Extracted information >>
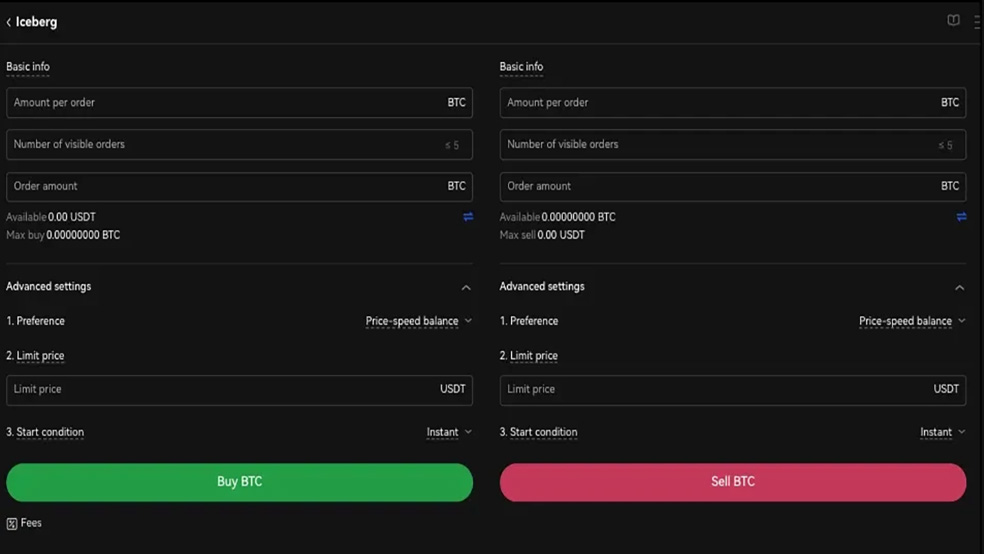Click the red Sell BTC button
The width and height of the screenshot is (984, 554).
point(733,482)
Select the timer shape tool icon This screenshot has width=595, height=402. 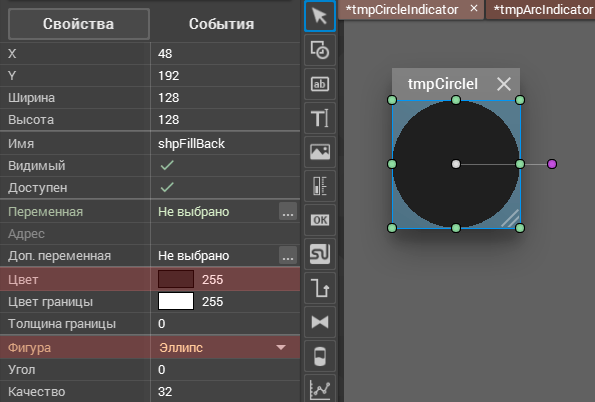(x=320, y=50)
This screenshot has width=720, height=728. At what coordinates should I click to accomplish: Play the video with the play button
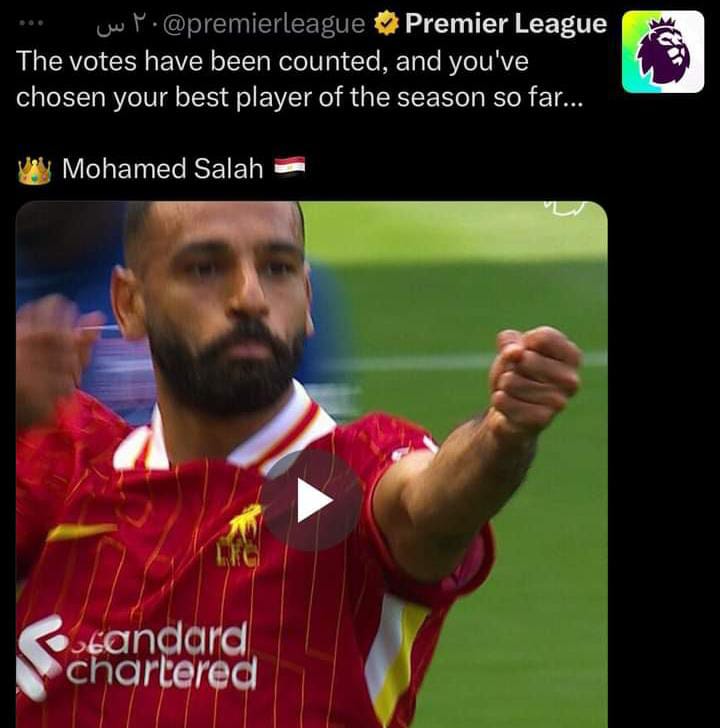[x=312, y=500]
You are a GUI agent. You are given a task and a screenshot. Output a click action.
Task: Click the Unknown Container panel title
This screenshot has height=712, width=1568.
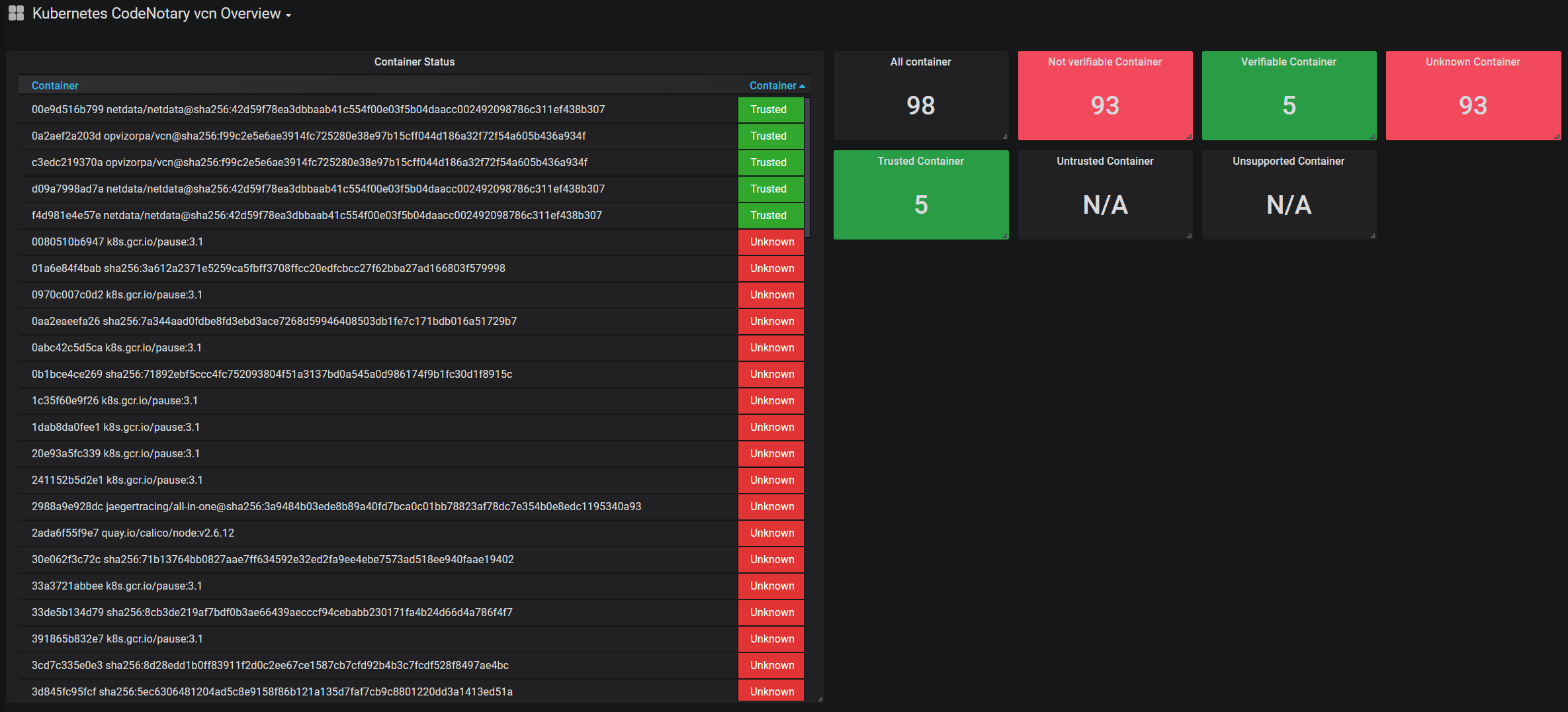point(1473,62)
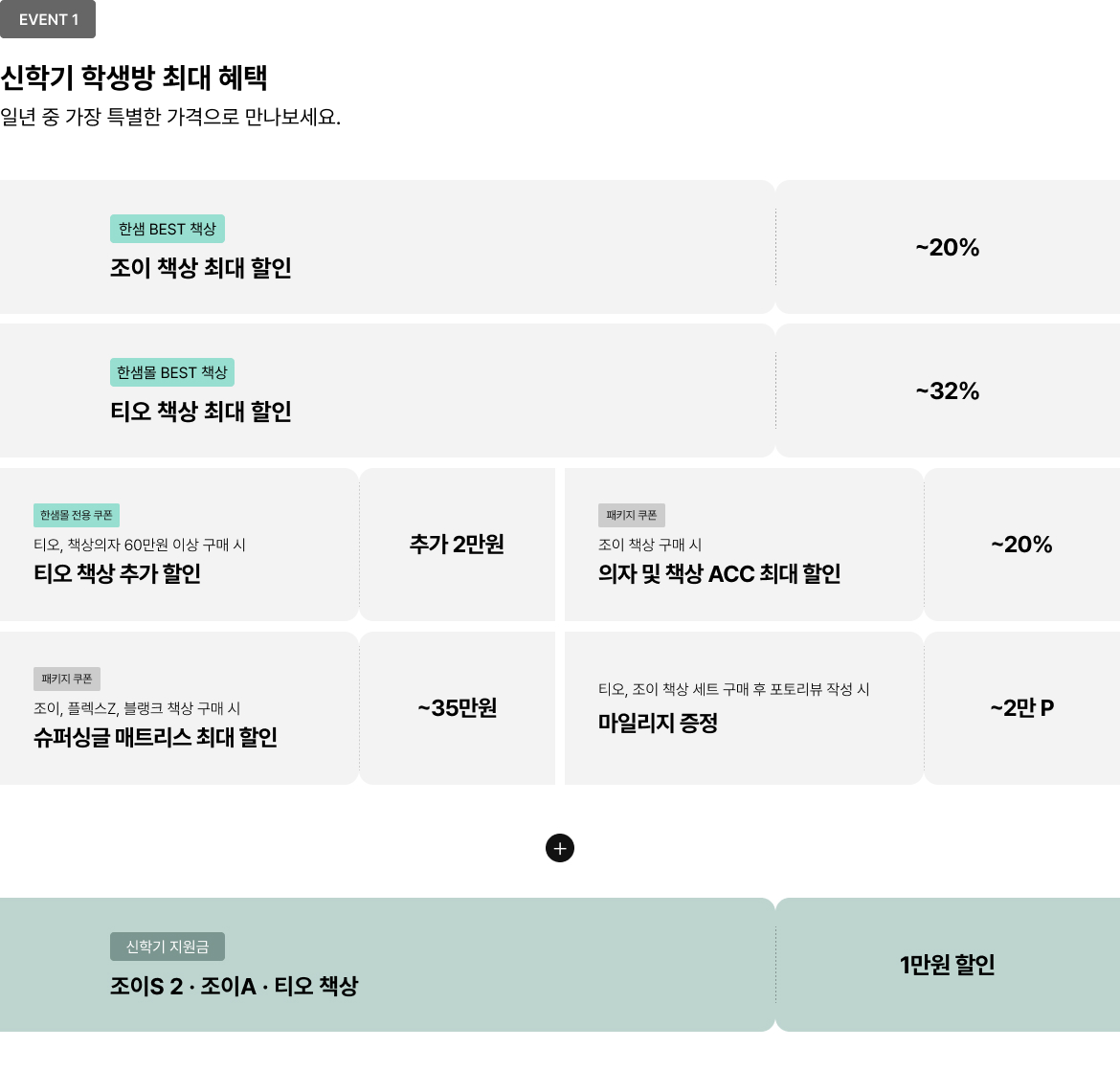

What you need to do >>
Every line from the one that holds "You are a GUI" to the end of the listing should be output exactly, with pictures left out, please.

Response to the exercise >>
You are a GUI agent. You are given a task and a screenshot. Output a click action.
Task: Click the Unknown Container panel title
This screenshot has height=712, width=1568.
point(1473,62)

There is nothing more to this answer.